Ну и ночка — хуже, наверное, не бывает.
— Мы уже в пятый раз это делаем, — заметила я, рисуя в блокноте рожицу в стиле Эдварда Мунка, с раззявленным в крике ртом. — Пора бы ему усвоить, что тут не пройти.
Финн рассеянно поднял голову от книги — он читал про историю Лондонского моста, — и сердце у меня, как обычно, глупо екнуло. Я устроила самой себе привычную выволочку. Да, конечно, выглядит Финн отменно: при виде его правильного точеного лица слюнки текут у целой толпы прекрасных дам — и кое у кого из мужчин тоже, — а еще у него широкие плечи и накачанные мышцы, так и распирающие линялую темно-синюю футболку. Даже рожки цвета папоротника, торчащие на дюйм над шевелюрой и выдающие в нем фавна, лишь придают ему мужественного шика. Но все это одна видимость. Финн никогда не забывает об Очаровании — особом заклятии, которое придает ему человеческий вид, так что даже в обтягивающих линялых джинсах не заметно ни намека не только на мускулистые козлиные ляжки, покрытые гладкой шерстью, но и на хвостик, который, как мне достоверно известно, у Финна есть. Это одна видимость, и покупаться здесь не на что. Все это я твердила себе не раз и не два — и не верила ни единому слову. Его истинное обличье ничуть не менее притягательно, просто оно другое — дикое, животное. А Очарование помогает вести дела с людьми. Люди спокойно относятся к легким признакам нежити, но стоит слишком подчеркнуть разницу между нашими видами — и поднимают уродливые головы чудовища вроде нетерпимости и предрассудков, а люди хватаются за свои не очень-то метафорические вилы.

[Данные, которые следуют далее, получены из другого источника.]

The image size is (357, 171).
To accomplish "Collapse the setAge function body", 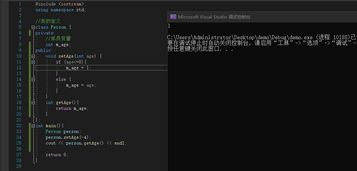I will [x=33, y=56].
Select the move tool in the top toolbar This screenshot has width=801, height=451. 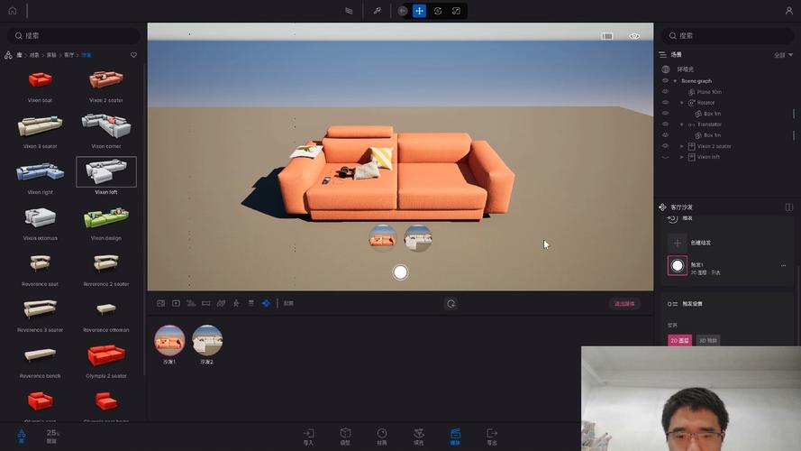pyautogui.click(x=419, y=11)
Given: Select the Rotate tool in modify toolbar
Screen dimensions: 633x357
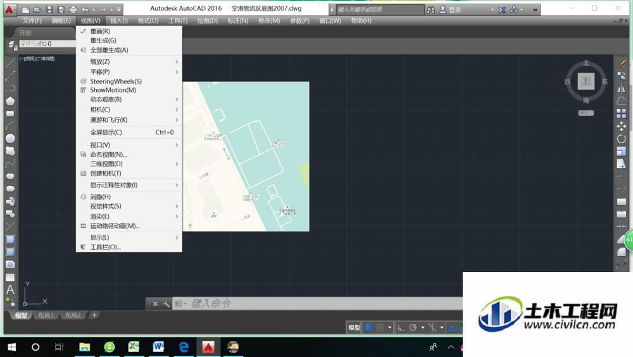Looking at the screenshot, I should pyautogui.click(x=622, y=139).
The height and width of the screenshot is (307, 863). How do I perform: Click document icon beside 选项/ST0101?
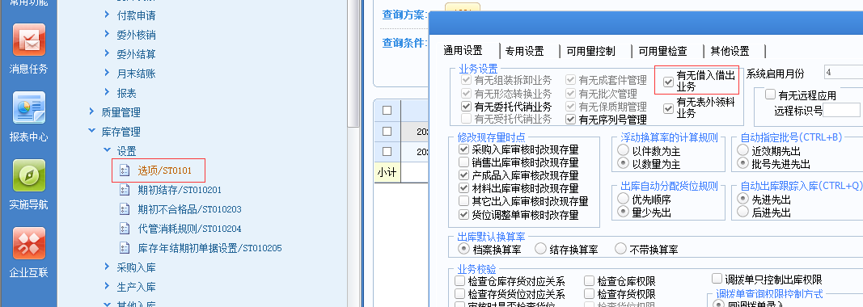coord(125,170)
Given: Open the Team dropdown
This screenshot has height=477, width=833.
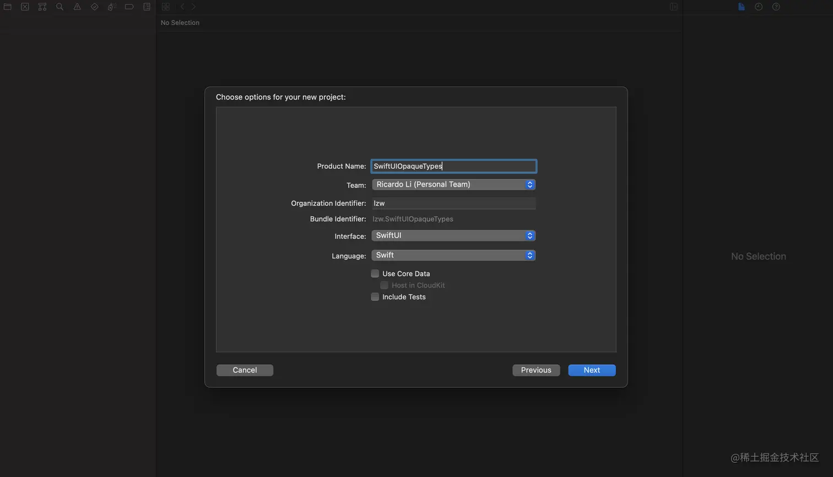Looking at the screenshot, I should [x=453, y=185].
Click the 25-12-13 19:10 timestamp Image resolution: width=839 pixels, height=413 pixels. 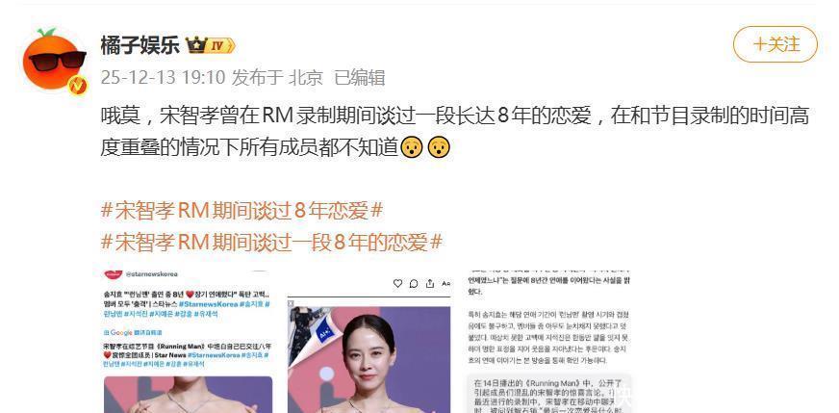pos(163,78)
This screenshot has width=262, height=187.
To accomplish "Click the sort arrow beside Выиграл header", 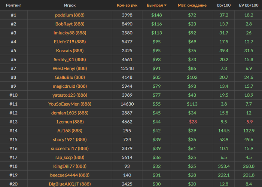I will pyautogui.click(x=165, y=6).
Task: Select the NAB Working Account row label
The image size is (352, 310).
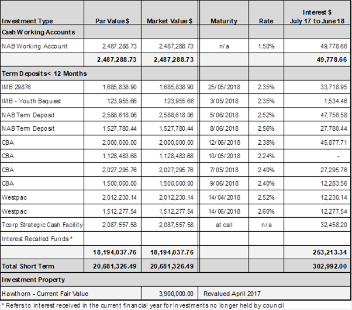Action: pos(34,46)
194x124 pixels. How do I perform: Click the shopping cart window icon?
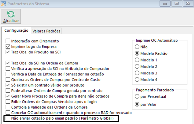(x=4, y=4)
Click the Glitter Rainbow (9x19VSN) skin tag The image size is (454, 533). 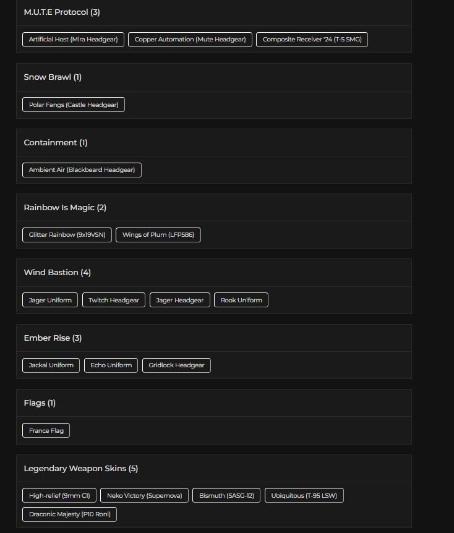point(67,235)
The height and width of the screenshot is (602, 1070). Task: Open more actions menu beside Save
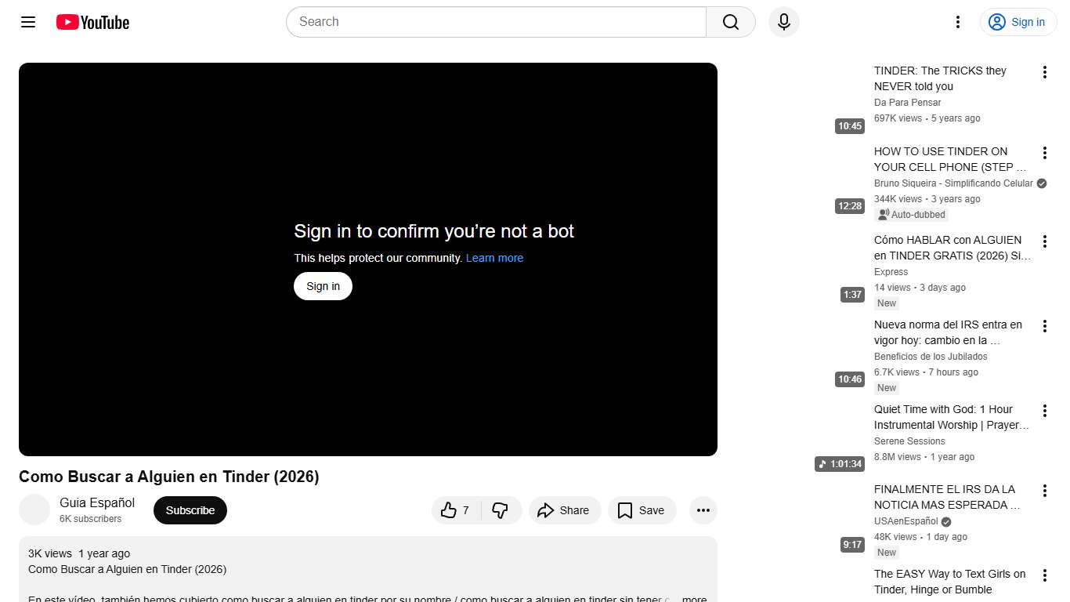pos(703,510)
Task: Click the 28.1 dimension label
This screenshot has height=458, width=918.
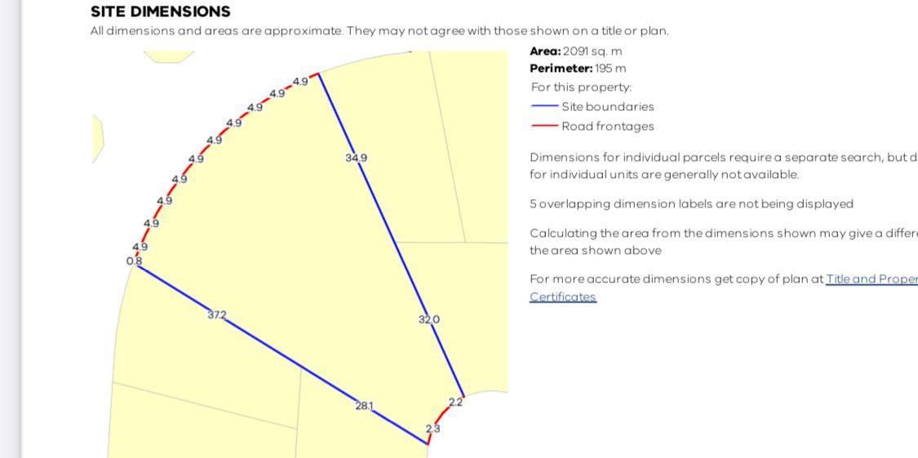Action: (x=364, y=405)
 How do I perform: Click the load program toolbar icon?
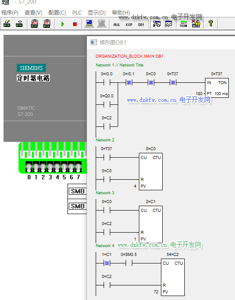click(x=7, y=24)
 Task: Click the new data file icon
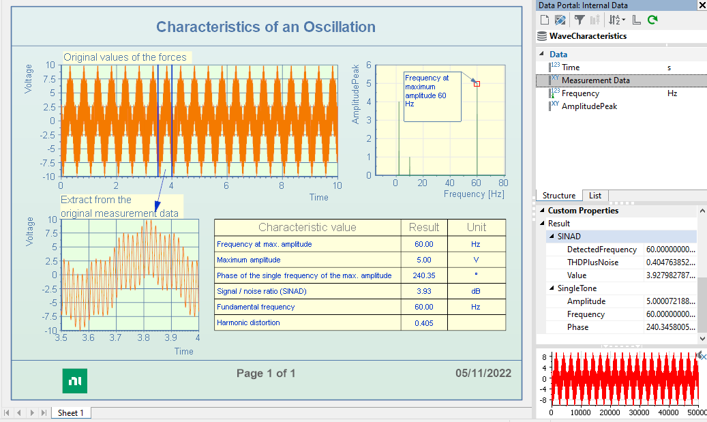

Да уж, из-за стычек со стервозными ведьмиными дочками и разбирательств с одержимыми соседками я стала отпетой пессимисткой.
— Кто? Что? — рассеянно спросил Финн. Между бровей у него залегла тонкая складка.
Я вздохнула. А может быть, дело в том, что я общаюсь с красавцем-фавном, который, кажется, перестал меня замечать. Раньше он так часто искал моего общества, что даже надоедал. Нет-нет, не то чтобы мне не хотелось сказать ему «да» — может быть, я и не собиралась жить с ним долго и счастливо, но мне так хотелось попробовать пожить счастливо хотя бы недолго, — однако я не собиралась выдавать свои тайны и ради этого всегда говорила «нет». Потом приключилась эта история с мистером Мартом. Финн твердо решил стать для меня рыцарем в сверкающих доспехах, и я предприняла последнюю попытку его отпугнуть и пресечь его склонность к самопожертвованию: объяснила, что спасать меня от вампиров — затея сомнительная, так как мой отец был вампир и все неизбежно кончится тем, что я попаду к ним в лапы или стану одной из них. После моих признаний Финн успокоился и стал меня сторониться — предсказуемо, но все равно обидно, — а в финале вышло так, что мы спасли друг друга и заодно сами спаслись. А потом, когда я уже решила, что, раз ему известна моя тайна, для меня все потеряно — и работа, и дом, и большинство друзей, — он меня никому не выдал и к тому же выступил в мою защиту перед Ведьминским советом. Тем не менее любые отношения, выходившие за рамки работы, прекратились раз и навсегда: видимо, из-за того, что теперь Финн знал мою родословную. Что ж, это понятно и естественно.
Правду говорят — желания всегда исполняются, так что желать надо осторожно.
Какая горькая правда.
— Джен, ты о ком? — снова спросил Финн. Взгляд мшисто-зеленых глаз стал сосредоточеннее.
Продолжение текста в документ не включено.